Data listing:
######
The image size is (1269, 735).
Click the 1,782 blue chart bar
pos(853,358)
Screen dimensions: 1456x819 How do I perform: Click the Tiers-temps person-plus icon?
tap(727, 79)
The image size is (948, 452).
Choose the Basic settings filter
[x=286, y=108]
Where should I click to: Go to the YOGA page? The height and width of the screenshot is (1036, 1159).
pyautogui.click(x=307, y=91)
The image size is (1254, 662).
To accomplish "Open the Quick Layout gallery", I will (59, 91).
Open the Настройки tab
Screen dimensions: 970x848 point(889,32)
######
→ PROBLEM: Rewrite the listing with "image size" switched to "resolution" at every occurrence, keeping all other text the same.

→ WRITTEN ANSWER:
The resolution is (1269, 735).
Click the 1,782 blue chart bar
pos(853,358)
Screen dimensions: 1456x819 How do I perform: Click the Tiers-temps person-plus icon?
tap(727, 79)
The resolution is (948, 452).
Choose the Basic settings filter
[x=286, y=108]
Where should I click to: Go to the YOGA page? The height and width of the screenshot is (1036, 1159).
pyautogui.click(x=307, y=91)
The resolution is (1254, 662).
To accomplish "Open the Quick Layout gallery", I will (59, 91).
Open the Настройки tab
Screen dimensions: 970x848 point(889,32)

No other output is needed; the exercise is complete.